What are the reporting requirements for research subject non-compliance and deviations, I.e. events that are not the fault of the investigator or study team?

  • Generally, when non-compliance/protocol deviations occur that are the responsibility of the research subject (examples include but are not limited to missed appointments causing out-of-window research procedures, investigational agent/medication non-compliance, inclusion of subject who meets exclusion criteria due to subject error), it should be documented in a non-compliance log but not reported to the IRB.
    • What if risk to human subjects is involved?

All instances of non-compliance/protocol deviations that increase risk to human subjects, including non-compliance/deviations that are not the responsibility of the research staff, should be reported to the IRB as an Unanticipated Problem (UAP; OSIRIS) or RNI; PittPRO).

How do I submit an RNI in PittPRO?

Please refer to the IRB Researchers's Quick Reference Guide available in PittPRO Help Center that provides detailed instructions for submission of an RNI (Create and submit Reportable New Information).

How do I submit reportable events in OSIRIS?

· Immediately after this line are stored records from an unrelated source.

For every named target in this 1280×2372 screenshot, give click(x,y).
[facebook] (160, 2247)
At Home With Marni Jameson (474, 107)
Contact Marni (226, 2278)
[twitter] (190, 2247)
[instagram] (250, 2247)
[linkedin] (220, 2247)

  • Open the study where you need to submit a report
     
  • Under “My Activities,” click on New Reportable Event
     
  • Complete the branching questions
     
  • Once completed, the PI must hit the “submit” button

What does the IRB do with the report event or RNI once we submit it?

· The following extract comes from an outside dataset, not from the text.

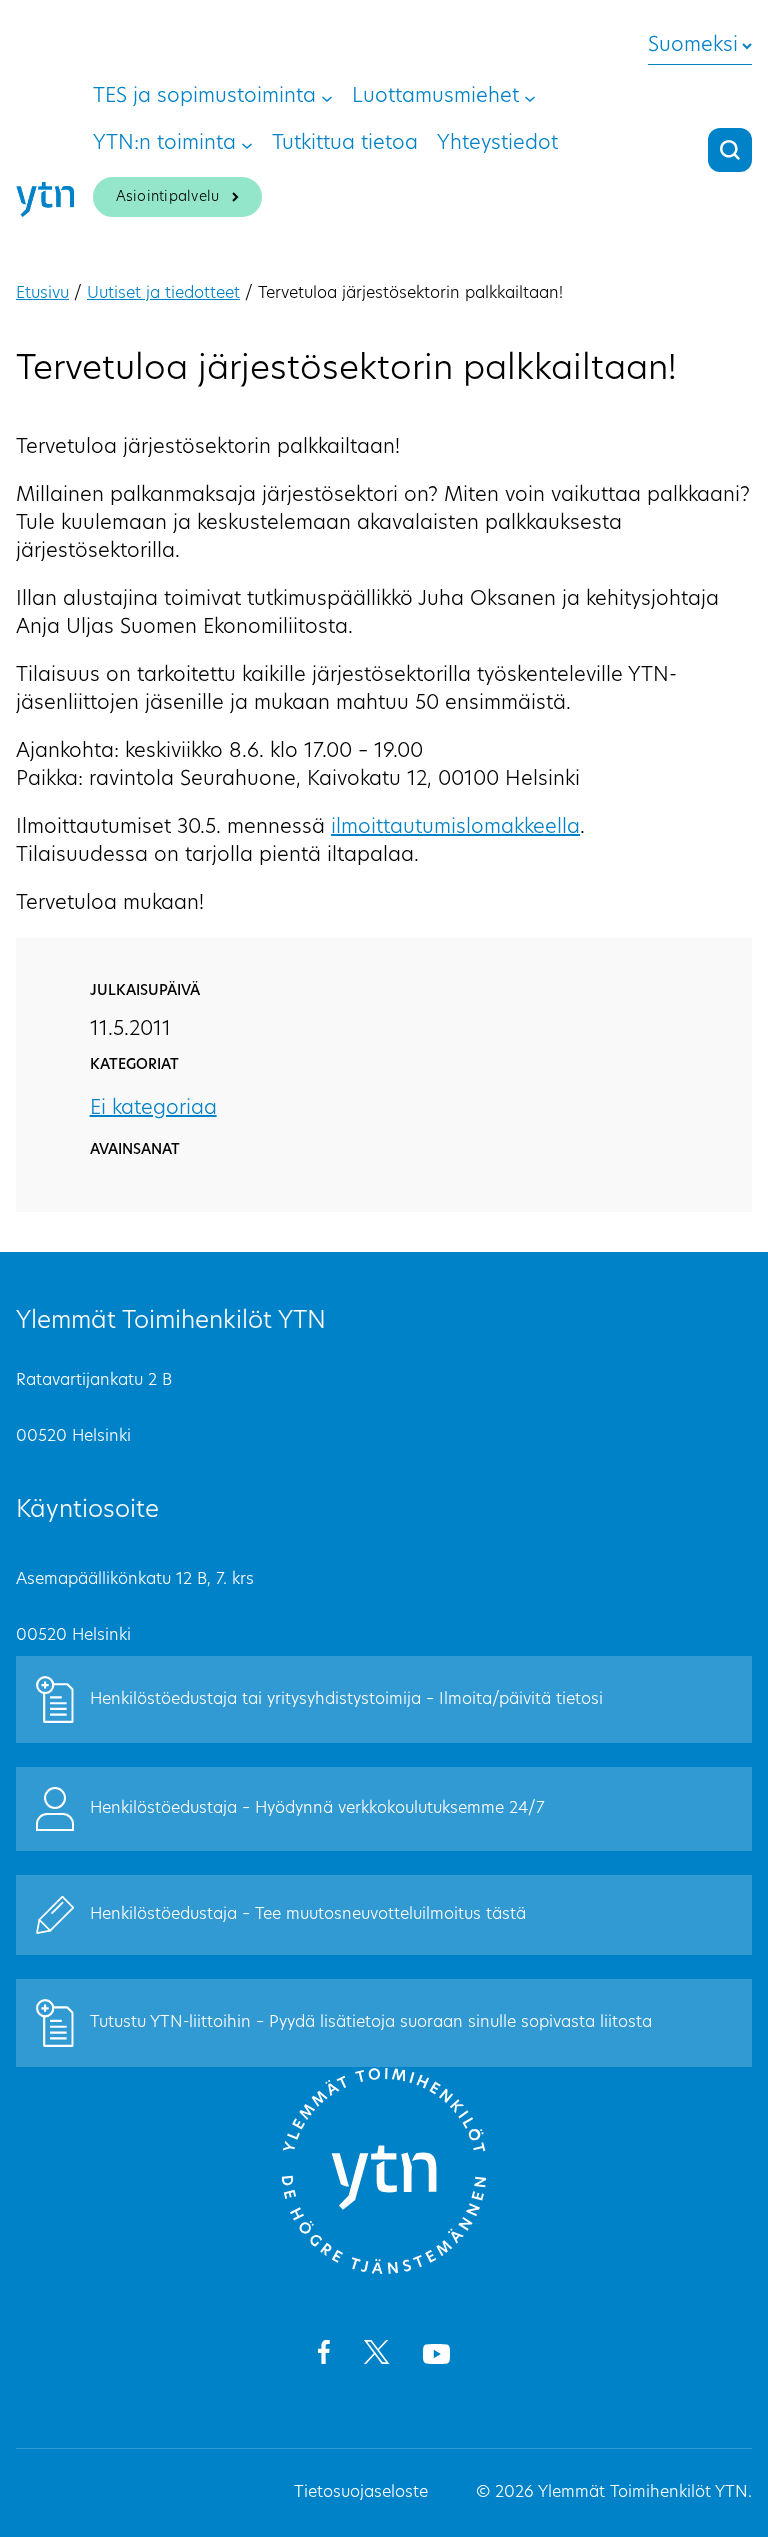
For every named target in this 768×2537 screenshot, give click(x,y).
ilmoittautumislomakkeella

Reportable new information is reviewed by the IRB. If there is the possibility that the RNI represents an unanticipated problem with risk to human subjects or others, or possibly serious or continuing non-compliance, the RNI will be reviewed by an IRB committee.

What are the possible actions the IRB can take when reviewing an adverse event or RNI?

A detailed description of IRB Committee procedures is available in Chapter 17, Responsibilities of the IRB, of the IRB Policies and Procedures.